Elle haussa les épaules. Tout le monde la regardait, guettant sa réponse, mais elle n’en semblait pas consciente. « À ce que j’ai cru comprendre, c’était une manœuvre politicienne. Désespérée sans doute, mais dont d’aucuns estimaient qu’elle en valait la peine, parce qu’elle risquait d’apporter à l’Alliance un appui extérieur contre les Syndics et, en même temps, de remonter le moral de sa population. Sol reste un système à part pour l’humanité. L’Alliance proclamait qu’elle y construisait un portail qui profiterait économiquement à ce système et faciliterait à tous les hommes la visite de notre Foyer. Pur altruisme. Le véritable but du portail, même si l’on n’en disait rien, c’était de lier symboliquement Sol à l’Alliance et réciproquement. Les Syndics restaient hors jeu, puisque nous nous interposions entre Sol et eux.

— Sol a dû donner son approbation à la poursuite de sa construction, fit remarquer Charban.

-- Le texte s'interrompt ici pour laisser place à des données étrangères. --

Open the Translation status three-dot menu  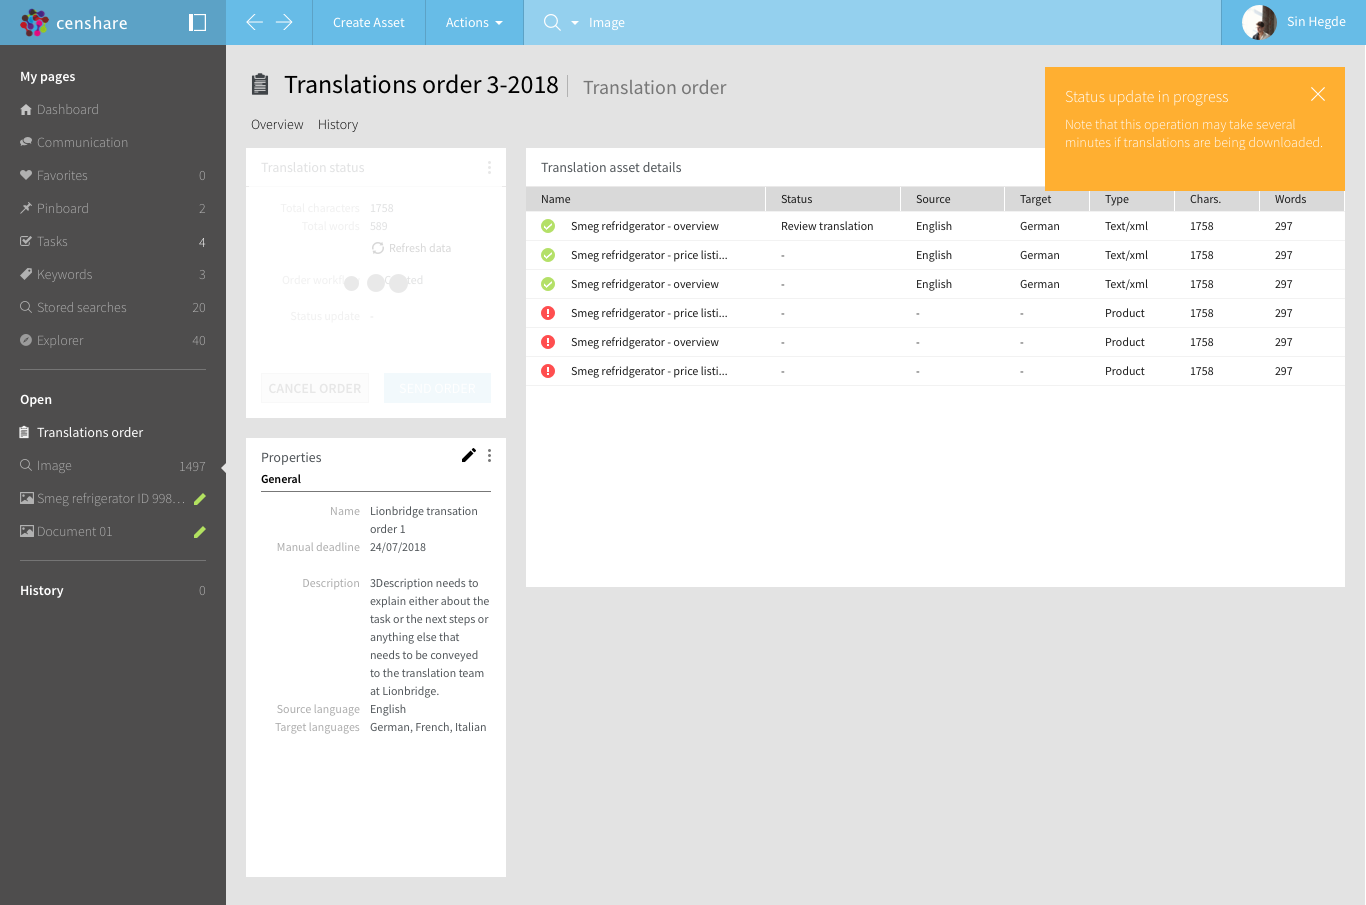pyautogui.click(x=489, y=167)
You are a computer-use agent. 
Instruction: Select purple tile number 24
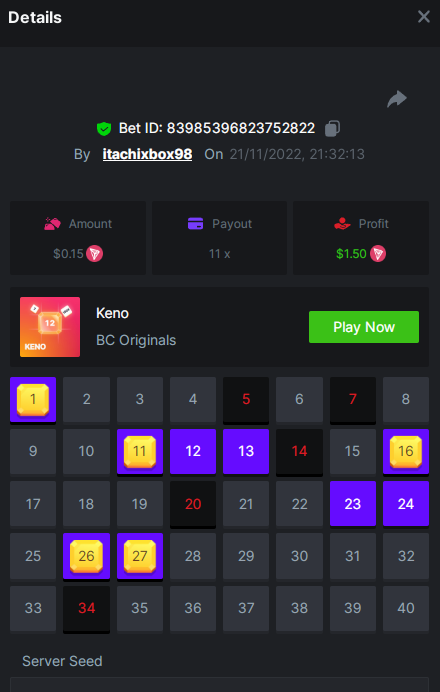coord(406,504)
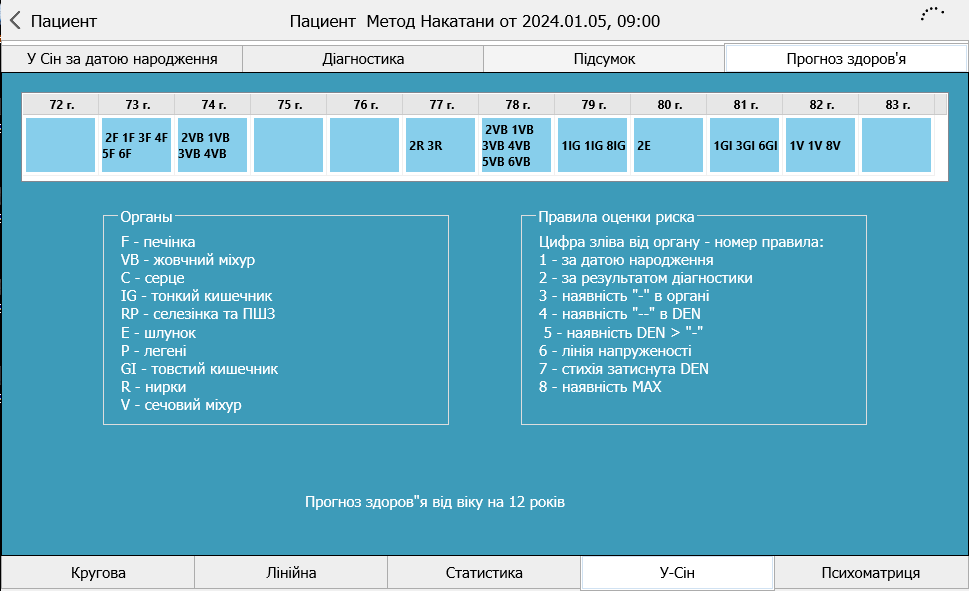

— Vous ne comprenez pas. Sol reste divisé. Des dizaines de gouvernements souverains, héritage de l’ancien temps, se partagent ce système stellaire et la Vieille Terre elle-même. Ils s’entendent sans doute bien maintenant, après avoir guerroyé jusqu’à l’épuisement pendant des siècles, mais, aujourd’hui encore, ils doivent se quereller à propos de la construction de ce portail et du quitus qu’ils doivent donner à l’Alliance. Les autorités de la Vieille Terre s’expriment par la voix d’une organisation bâtie sur les cendres des dernières guerres et destinée à prévenir l’envoi d’expéditions militaires par une autre nation du Système solaire. » Rione s’interrompit brusquement, l’air abasourdie, puis se gifla le front si fort que le bruit de sa claque résonna dans toute la passerelle. « Quelle idiote je fais ! Nous aurions dû le prévoir !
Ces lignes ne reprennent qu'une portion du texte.